By Command Chief Master Sgt. Maurice L. Williams
State Command Senior Enlisted Leader
There’s one thing about being a leader that is a must: you have to keep moving forward. Otherwise, you soon find yourself behind the people you’re supposed to lead.
This is true not just in a physical sense. If you are going to be a leader in the Kansas National Guard, you have to keep learning, keep growing, keep moving forward in your career.
To that end, we have scheduled a Joint Enlisted Symposium Aug. 29-31 at the Regional Training Institute in Salina. Eighty Soldiers and 30 Airmen staff sergeant/tech sergeant and below have been selected by their leadership to attend this professional development workshop designed to help them move forward on their career path.

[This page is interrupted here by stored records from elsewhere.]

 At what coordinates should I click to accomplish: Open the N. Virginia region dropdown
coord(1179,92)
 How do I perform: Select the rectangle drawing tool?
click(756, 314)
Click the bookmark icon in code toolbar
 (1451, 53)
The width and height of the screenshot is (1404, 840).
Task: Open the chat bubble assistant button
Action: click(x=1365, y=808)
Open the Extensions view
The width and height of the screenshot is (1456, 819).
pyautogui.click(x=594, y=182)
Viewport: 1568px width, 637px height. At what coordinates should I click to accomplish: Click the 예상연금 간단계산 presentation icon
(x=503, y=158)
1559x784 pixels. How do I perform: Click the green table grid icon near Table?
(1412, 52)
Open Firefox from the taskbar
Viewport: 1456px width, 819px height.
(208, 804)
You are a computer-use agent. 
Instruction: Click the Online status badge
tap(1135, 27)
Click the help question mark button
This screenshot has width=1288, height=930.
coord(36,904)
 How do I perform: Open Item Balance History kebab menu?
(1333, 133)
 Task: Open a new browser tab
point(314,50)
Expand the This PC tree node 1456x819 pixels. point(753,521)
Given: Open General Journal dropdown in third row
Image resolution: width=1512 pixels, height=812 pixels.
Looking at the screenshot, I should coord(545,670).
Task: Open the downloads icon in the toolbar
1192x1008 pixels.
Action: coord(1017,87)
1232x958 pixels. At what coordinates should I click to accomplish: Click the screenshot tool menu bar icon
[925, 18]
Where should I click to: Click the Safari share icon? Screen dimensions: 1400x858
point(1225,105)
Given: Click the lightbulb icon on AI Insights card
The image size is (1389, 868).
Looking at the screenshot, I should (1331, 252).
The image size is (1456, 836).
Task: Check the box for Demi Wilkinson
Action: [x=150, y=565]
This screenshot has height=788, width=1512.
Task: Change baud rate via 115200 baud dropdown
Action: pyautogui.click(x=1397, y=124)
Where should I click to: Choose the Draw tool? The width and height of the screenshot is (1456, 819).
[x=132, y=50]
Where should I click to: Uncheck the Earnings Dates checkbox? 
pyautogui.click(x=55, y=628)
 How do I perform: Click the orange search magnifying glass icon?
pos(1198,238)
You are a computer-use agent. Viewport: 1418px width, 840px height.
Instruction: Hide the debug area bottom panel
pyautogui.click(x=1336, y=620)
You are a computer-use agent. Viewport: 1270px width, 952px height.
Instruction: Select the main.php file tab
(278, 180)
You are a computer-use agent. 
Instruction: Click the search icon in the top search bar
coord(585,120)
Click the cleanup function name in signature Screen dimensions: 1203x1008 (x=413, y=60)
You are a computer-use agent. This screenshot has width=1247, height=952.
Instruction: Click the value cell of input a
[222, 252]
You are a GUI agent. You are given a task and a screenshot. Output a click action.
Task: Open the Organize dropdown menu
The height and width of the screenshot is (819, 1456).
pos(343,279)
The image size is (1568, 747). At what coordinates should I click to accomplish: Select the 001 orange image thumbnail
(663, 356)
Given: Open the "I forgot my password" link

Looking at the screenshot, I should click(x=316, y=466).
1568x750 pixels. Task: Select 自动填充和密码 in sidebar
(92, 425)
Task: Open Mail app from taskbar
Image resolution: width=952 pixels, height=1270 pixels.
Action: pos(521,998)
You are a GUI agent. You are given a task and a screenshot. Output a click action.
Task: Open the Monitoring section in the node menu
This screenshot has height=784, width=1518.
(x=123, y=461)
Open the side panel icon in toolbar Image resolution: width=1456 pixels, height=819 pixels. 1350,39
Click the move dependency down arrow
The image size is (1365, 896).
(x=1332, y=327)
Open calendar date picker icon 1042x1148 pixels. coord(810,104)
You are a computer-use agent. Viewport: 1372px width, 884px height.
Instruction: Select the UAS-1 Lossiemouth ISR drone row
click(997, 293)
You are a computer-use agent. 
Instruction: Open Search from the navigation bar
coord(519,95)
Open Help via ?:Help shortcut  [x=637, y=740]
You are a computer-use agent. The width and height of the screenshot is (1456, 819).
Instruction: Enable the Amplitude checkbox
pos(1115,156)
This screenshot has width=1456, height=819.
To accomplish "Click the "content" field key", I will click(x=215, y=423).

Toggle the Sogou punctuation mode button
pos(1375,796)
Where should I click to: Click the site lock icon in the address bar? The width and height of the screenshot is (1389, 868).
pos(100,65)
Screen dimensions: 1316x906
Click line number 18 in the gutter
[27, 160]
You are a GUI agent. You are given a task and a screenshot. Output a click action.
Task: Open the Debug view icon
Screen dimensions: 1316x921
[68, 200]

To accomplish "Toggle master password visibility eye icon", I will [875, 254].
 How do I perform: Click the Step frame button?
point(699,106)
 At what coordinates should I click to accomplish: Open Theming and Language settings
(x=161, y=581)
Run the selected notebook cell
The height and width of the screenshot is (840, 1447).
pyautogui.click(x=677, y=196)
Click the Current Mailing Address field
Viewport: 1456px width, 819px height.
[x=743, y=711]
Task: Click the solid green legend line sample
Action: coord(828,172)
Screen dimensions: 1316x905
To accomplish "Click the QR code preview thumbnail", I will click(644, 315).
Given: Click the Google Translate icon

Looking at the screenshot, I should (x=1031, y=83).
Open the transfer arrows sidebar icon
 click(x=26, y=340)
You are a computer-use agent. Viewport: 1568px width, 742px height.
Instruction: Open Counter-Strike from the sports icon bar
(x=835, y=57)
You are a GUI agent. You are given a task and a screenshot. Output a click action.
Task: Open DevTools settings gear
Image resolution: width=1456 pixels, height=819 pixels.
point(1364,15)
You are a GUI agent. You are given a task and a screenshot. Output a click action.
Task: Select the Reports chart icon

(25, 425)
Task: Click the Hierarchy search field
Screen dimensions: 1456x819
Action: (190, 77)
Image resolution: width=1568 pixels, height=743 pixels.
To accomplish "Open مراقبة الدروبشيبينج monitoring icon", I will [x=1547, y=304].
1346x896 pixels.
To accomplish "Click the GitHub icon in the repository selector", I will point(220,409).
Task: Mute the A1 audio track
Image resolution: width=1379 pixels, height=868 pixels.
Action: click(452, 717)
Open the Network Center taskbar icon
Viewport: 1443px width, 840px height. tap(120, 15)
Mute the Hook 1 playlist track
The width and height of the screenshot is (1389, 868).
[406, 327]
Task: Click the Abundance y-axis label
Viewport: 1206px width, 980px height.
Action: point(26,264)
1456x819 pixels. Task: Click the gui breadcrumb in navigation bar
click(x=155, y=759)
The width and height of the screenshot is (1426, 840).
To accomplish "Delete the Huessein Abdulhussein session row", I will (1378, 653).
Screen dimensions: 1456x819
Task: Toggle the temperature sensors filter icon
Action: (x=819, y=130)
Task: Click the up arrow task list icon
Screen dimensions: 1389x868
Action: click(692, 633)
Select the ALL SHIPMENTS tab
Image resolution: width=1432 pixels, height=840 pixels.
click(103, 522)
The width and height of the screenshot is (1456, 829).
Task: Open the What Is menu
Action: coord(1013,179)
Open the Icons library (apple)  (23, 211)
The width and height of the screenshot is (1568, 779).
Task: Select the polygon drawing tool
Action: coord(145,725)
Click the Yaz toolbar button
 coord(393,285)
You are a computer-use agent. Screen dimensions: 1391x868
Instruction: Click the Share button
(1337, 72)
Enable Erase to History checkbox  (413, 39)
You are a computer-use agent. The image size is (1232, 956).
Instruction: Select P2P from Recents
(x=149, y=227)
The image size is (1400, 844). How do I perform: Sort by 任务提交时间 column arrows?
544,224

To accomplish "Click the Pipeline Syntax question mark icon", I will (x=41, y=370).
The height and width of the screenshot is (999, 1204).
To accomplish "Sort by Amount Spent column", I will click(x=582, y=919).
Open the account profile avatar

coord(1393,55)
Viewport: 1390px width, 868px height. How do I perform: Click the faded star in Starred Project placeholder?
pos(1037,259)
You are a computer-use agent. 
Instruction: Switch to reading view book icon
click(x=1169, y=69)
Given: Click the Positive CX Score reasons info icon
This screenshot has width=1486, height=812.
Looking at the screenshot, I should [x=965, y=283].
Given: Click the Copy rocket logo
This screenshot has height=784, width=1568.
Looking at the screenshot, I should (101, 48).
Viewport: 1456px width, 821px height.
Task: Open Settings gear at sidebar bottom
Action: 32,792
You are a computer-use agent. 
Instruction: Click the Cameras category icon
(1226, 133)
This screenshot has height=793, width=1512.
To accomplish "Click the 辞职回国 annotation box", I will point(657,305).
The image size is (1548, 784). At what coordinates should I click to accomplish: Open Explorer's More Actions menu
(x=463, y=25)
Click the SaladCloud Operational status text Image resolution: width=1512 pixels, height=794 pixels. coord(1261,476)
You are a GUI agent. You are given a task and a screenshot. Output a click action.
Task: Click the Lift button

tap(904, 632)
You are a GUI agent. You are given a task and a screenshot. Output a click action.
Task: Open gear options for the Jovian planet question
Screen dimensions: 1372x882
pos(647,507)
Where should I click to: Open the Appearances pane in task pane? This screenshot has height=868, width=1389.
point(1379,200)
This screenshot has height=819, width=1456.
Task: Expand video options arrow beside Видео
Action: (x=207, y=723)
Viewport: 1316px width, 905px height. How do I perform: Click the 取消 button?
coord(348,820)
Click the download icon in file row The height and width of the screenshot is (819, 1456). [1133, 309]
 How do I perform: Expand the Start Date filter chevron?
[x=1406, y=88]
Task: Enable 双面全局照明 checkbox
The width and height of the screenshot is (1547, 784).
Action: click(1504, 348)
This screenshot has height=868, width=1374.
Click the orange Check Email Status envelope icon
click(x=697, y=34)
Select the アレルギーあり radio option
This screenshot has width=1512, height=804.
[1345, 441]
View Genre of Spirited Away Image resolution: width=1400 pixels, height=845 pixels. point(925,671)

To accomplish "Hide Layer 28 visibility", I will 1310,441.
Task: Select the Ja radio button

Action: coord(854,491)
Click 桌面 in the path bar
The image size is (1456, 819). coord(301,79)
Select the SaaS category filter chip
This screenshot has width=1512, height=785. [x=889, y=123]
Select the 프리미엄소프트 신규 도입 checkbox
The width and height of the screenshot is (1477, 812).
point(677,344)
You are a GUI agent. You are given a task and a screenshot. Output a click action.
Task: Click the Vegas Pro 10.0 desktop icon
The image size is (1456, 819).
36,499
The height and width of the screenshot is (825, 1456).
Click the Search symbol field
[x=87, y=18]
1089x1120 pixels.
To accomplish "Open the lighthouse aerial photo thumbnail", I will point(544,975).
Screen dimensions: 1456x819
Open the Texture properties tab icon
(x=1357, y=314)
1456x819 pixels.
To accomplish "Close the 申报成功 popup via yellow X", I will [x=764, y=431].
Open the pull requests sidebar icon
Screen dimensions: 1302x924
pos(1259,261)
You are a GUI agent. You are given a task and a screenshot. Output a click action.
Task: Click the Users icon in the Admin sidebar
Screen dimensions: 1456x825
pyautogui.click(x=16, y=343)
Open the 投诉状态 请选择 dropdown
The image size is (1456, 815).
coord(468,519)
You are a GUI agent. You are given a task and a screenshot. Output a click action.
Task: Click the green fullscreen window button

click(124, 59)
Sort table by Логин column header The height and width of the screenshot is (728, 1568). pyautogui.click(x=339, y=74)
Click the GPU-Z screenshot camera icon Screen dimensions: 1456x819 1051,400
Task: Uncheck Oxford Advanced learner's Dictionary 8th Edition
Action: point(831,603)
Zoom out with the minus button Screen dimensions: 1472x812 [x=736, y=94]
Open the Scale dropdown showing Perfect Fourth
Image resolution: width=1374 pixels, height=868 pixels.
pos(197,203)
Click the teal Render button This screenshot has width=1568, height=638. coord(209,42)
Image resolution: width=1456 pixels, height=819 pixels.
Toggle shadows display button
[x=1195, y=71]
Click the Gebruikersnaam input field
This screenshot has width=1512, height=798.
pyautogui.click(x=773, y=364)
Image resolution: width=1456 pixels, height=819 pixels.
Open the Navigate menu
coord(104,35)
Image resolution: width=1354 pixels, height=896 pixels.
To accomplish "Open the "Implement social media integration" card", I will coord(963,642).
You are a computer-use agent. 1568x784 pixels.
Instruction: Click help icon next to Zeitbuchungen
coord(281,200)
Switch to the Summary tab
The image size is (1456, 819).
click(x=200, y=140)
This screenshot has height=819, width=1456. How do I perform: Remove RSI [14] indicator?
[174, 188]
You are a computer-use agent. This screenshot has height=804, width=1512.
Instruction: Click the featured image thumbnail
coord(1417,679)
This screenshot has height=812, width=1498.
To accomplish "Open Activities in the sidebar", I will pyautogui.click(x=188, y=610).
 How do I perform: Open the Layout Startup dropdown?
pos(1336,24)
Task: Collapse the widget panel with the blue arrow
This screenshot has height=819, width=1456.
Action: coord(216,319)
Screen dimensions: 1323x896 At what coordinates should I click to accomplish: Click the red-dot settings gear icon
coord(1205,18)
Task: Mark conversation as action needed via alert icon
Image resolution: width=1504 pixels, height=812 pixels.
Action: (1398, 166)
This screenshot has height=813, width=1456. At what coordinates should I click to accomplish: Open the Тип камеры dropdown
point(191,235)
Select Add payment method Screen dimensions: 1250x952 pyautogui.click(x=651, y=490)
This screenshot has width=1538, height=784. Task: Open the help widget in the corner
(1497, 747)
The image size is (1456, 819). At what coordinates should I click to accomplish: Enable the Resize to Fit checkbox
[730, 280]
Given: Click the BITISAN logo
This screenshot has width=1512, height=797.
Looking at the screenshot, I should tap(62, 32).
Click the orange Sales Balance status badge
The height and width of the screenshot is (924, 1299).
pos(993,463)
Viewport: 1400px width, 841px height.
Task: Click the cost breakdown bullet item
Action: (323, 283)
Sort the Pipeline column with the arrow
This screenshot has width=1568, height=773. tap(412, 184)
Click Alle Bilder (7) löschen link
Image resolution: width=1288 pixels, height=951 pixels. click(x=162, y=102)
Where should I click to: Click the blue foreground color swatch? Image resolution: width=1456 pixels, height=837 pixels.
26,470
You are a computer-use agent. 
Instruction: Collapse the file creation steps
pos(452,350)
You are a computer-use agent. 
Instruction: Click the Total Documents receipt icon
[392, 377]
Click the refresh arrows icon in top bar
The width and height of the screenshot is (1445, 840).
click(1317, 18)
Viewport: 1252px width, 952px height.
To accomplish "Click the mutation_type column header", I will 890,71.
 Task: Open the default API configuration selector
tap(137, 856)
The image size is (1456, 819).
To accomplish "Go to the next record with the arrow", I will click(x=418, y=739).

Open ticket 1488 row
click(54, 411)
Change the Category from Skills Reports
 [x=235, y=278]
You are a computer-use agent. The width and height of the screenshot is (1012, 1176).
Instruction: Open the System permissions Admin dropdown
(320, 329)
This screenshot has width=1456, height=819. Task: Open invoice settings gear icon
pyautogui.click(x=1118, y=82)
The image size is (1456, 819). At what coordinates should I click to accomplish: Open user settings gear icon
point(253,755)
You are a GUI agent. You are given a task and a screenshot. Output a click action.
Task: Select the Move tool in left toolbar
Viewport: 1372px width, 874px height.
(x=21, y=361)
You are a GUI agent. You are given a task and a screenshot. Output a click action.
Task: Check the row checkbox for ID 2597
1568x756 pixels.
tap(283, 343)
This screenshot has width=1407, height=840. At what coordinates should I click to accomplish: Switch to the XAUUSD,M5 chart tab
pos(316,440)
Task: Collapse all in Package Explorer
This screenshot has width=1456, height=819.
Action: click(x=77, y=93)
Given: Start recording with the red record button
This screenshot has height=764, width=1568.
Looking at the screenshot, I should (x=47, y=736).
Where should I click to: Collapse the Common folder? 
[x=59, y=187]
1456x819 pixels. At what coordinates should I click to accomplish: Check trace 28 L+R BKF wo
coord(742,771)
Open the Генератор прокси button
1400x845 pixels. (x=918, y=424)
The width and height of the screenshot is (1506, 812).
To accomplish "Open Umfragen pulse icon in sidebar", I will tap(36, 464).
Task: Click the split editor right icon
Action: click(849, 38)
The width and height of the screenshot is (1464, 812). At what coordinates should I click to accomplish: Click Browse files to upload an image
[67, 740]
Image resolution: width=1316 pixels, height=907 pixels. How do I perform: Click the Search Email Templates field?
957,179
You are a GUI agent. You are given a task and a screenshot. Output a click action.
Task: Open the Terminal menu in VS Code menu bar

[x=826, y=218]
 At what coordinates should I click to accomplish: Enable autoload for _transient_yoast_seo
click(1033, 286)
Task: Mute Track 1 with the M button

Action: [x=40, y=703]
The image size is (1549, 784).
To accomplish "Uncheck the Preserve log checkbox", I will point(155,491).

During the workshop, we will discuss a variety of key issues and engage in such activities as capability/resiliency training, combat dining in, evaluation writing, suicide prevention awareness, Professional Military Education/educational requirements, and other team building events. The overall goal is to instill a joint cohesive organizational mindset, provide a forum to exchange ideas and opinions, and to seek ways of implementing initiatives and methods toward mission accomplishment.
It is of special note that this is a joint workshop. The Army and the Air Force may have different missions, but our overriding purpose is the same – to protect the health and safety of the people of Kansas and the United States. To achieve this mutual goal, it is essential that the Soldiers of the Kansas Army National Guard have a clear understanding of the missions and capabilities of their Air Guard counterparts and vice versa.
Soldiers and Airmen are not rivals, we’re partners who may often find ourselves working side by side to carry out the important work we do. That is why joint training such as this is so important. Not only do we learn the same things at the same time, we develop a sense of unity that is vital to making us one team.
This joint mindset is reflected in our leadership structure. I am a member of the Air National Guard, but I am responsible for the welfare of all our Soldiers and Airmen. Our adjutant general comes from the Army National Guard, but he superintends the direction of both the Kansas Army and Air National Guard.
Even more telling is that we all, no matter what uniform we wear, recite this same oath on the day we enlist. “I …do solemnly swear that I will support and defend the Constitution of the United States against all enemies, foreign and domestic; that I will bear true faith and allegiance to the same; and that I will obey the orders of the President of the United States and the orders of the officers appointed over me, according to regulations and the Uniform Code of Military Justice. So help me God.”
One oath, one team, one mission. It is the responsibility of each member of the team to do all he or she can to keep advancing in their career path, to learn all they can and be a leader that will help the team carry out its mission.